# 

## xadamus

Mam pytanko takie. Nosze sie z zakupem wiertarki-wkrętarki akumulatorowej. Moze ma ktos doswiadczeia w tym temacie? 
Moje pytania: 
1. są na rozne napiecia 12V, 14V chyb 9V, 18V. Czy to ma znaczenie jakosciowe ? 
2. czy wkretarka akumulatorowa jest na tyle silna aby rzeczywiscie wkrecic/wykrecic ciezko chodzace sruby? Na jaki parametr i jakie jego wartosci powinienem zwracac uwage? 
3. co sie przydaje w praktyce, moze jakis gadżet lub funkcja, min predkosc obrotowa? 
4. no i jakie firmy. Tu pewnie bedzie ciezko, ale moze ktos ma jakies dowsiadczenia. 

pozdrawiam

----------


## rafallogi

powinieneś się bardziej skupić na Twoim zastosowaniu tego sprzętu- do czego chcesz tego używać.
Rigipsy, podprzybitki--- na swój użytej, czy do roboty?
co znaczy cięzko chodzące śruby??? -co to za śruby??/
Blachowkręty, wkręty farmerskie do blachy??? Czy co tam jeszcze???
Ile kasy przeznaczasz na to???
Napisz a odpowiemy  :big grin:  
Lepsze zasilanie o wyższym napięciu np. 18 V
W promocjach są wkrętarki z podwójnymi akumulatorami.
Lepsze tryby metalowe niż plastikowe
 :smile:

----------


## Jankes

Rozne napiecia to rozne moce tych wkretarek. Im wiecej tym lepiej. Najwiecej jest 24 Volt i te sa najmocniejsze. Wkretarka powinna miec regulacje momentu obrotowego, przelacznik na wiercenie. Moment obrotowy jest parametrem, ktory mowi Ci jak mocno bedzie wkrecec i jak mocno zapieczone sruby bedzie odkrecac. Nie jestem pewien, czy to jest podawane w specyfikacjach, ale generalnie im wieksze napiecie, tym wyzszy moment.  Do tego najlepiej miec zapasowy akumulator i szybka ladowarke, ktora laduje akumulator w ciagu dwoch godzin, w ciagu ktorych mozesz pracowac na drugim akumulatorze. Firmy do wyboru: Bosch, De Walt, Black&Decker, Makita i cala masa firm krzak. Nie wiem ktora, jest najlepsza a i to jak sie spisuje akumulator zalezy od intensywnosci, ale i regularnosci uzytkowania. 
Pozdrawiam 
Jankes

----------


## bajzi

ja się pochwalę: dostałam na urodzinki. jest śliczna i wciąż stoi przy łóżku, chociaż to już ponad miesiąc.......

----------


## xadamus

Wiertarka ma sluzyc bardziej do domowych zastosowan. A co do srub - nic konkretnego nie mialem na mysli, zastanawialem sie tylko czy funkcja wkrecania to jest tylko bardziej gadżet czy tez ma moze siłę pociągnać mocno wkreconą śrubę

----------


## kortezjan

cześć.koniecznie zapasowy akumulator.cześć

----------


## bajzi

wydaje mi się, że do gazobetonu i drewna to się nadaje, ale do "twardzszych" śrub używam wiertarki.

----------


## Tomek_J

> 2. czy wkretarka akumulatorowa jest na tyle silna aby rzeczywiscie wkrecic/wykrecic ciezko chodzace sruby?

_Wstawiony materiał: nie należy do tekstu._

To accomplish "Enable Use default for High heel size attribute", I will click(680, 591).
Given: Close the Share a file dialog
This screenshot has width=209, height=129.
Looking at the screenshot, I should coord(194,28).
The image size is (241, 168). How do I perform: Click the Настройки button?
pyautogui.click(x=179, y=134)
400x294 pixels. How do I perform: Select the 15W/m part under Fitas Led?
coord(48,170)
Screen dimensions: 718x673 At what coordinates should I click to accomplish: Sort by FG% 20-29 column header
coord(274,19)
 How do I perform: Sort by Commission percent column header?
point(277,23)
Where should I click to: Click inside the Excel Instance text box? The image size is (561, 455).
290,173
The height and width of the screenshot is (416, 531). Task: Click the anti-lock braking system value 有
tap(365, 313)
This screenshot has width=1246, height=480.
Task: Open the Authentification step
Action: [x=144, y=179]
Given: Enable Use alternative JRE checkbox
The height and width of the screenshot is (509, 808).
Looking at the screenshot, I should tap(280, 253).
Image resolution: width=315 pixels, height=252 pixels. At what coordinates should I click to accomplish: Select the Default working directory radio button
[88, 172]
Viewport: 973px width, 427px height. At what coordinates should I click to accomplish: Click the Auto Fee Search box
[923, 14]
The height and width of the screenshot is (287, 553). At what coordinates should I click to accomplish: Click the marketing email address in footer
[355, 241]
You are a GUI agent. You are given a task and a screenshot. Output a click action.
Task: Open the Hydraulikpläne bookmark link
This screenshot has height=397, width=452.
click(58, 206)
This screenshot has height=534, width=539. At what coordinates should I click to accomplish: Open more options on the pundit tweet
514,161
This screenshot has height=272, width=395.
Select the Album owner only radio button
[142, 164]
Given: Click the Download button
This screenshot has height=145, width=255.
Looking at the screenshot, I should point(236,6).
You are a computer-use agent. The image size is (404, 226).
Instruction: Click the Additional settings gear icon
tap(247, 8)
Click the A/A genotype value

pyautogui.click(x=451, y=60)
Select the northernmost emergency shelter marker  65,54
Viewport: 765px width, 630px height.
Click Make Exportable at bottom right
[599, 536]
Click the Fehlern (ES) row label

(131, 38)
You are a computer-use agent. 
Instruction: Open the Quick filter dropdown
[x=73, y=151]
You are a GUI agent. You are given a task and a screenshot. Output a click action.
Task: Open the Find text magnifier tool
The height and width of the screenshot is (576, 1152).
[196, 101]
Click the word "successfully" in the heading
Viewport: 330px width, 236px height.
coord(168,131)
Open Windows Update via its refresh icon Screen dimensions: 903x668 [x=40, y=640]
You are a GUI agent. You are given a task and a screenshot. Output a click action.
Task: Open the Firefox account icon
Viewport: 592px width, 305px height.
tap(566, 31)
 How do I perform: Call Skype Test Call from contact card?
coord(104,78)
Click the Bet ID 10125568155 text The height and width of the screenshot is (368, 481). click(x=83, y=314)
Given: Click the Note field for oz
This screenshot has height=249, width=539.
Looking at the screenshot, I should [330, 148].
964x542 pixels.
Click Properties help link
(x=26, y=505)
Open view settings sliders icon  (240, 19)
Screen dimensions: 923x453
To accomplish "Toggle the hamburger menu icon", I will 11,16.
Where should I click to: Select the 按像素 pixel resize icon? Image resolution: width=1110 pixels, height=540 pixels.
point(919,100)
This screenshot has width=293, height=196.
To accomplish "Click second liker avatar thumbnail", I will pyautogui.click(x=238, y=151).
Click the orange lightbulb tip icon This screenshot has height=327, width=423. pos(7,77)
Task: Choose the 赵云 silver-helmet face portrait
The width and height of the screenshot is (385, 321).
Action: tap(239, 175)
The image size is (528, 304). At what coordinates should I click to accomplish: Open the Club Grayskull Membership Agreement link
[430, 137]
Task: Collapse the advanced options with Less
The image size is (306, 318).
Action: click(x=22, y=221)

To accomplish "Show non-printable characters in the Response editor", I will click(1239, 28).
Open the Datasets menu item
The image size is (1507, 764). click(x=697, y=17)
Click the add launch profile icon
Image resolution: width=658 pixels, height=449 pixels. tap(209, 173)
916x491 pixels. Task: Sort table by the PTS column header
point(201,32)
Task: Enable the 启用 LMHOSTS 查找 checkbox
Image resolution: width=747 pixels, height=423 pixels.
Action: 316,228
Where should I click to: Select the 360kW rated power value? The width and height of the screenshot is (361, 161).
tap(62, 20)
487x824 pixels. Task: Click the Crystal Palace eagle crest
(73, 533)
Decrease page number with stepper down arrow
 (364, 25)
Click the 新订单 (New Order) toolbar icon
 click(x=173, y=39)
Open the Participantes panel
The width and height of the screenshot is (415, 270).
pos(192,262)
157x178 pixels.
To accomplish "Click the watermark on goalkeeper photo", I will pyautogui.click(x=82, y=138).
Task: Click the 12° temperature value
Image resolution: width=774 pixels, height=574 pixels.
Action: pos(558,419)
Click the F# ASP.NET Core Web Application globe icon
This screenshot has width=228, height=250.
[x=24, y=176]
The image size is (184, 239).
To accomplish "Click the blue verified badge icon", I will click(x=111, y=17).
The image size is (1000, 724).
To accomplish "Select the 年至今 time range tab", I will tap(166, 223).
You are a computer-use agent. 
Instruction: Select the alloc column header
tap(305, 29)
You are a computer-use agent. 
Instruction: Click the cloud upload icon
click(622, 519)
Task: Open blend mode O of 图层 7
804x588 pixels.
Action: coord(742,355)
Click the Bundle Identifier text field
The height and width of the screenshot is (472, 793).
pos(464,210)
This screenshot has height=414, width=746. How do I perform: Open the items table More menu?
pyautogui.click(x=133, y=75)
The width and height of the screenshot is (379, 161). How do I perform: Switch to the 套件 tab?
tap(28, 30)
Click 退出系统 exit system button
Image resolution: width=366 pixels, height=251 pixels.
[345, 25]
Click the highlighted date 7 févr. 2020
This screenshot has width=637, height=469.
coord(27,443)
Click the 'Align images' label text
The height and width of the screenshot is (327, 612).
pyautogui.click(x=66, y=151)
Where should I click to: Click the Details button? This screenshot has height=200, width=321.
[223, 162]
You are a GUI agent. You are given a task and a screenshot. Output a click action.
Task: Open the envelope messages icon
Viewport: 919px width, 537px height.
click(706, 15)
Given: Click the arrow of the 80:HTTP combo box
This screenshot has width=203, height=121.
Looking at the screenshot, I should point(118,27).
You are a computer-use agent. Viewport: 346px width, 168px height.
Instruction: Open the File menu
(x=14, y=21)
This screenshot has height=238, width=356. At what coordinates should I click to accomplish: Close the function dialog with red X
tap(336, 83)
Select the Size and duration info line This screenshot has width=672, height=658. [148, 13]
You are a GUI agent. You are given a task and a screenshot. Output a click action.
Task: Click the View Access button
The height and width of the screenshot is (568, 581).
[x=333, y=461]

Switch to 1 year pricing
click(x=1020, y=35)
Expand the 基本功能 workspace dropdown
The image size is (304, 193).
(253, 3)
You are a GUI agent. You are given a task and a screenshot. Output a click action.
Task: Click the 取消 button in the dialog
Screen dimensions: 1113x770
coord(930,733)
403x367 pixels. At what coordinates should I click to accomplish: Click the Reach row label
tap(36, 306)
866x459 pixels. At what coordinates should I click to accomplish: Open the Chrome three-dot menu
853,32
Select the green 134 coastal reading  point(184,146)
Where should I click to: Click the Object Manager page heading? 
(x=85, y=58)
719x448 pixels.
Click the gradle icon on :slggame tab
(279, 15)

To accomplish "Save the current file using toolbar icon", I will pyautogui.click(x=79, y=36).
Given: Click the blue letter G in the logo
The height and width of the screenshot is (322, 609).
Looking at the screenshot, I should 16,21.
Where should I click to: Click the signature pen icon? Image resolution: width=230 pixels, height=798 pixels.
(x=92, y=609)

Mam zwykłą wkrętarko-wiertarkę typu TOYA za psie grosze. O dziwo, wytrzymała całą budowę, w tym dokręcanie płyt G-K, montaż kontaktów oraz całą masę prac stolarskich w budynku gospodarczym (alias: w stajni). W tym ostatnim przypadku było to wkręcanie setek wkrętów typu spax bez uprzedniego nawiercania w dewno sosnowe (drzwi boksów, dwie wielkie drewniane bramy wejściowe, skrzynia-pojemnik na owies 5 m3, podbitka). W "najcięższym" przypadku były to wkręty 160 mm długości oraz cała masa 60-tek fi 5 mm.

Aczkolwiek mogą mieć rację i Ci, którzy uważają takie narzędzia za totalny bubel, a tylko ja mialem szczęście trafić na jakiś odporny egzemplarz...

----------


## kortezjan

> > 2. czy wkretarka akumulatorowa jest na tyle silna aby rzeczywiscie wkrecic/wykrecic ciezko chodzace sruby?
> 
> Mam zwykłą wkrętarko-wiertarkę typu TOYA za psie grosze. O dziwo, wytrzymała całą budowę, w tym dokręcanie płyt G-K, montaż kontaktów oraz całą masę prac stolarskich w budynku gospodarczym (alias: w stajni). W tym ostatnim przypadku było to wkręcanie setek wkrętów typu spax bez uprzedniego nawiercania w dewno sosnowe (drzwi boksów, dwie wielkie drewniane bramy wejściowe, skrzynia-pojemnik na owies 5 m3, podbitka). W "najcięższym" przypadku były to wkręty 160 mm długości oraz cała masa 60-tek fi 5 mm.
> 
> Aczkolwiek mogą mieć rację i Ci, którzy uważają takie narzędzia za totalny bubel, a tylko ja mialem szczęście trafić na jakiś odporny egzemplarz...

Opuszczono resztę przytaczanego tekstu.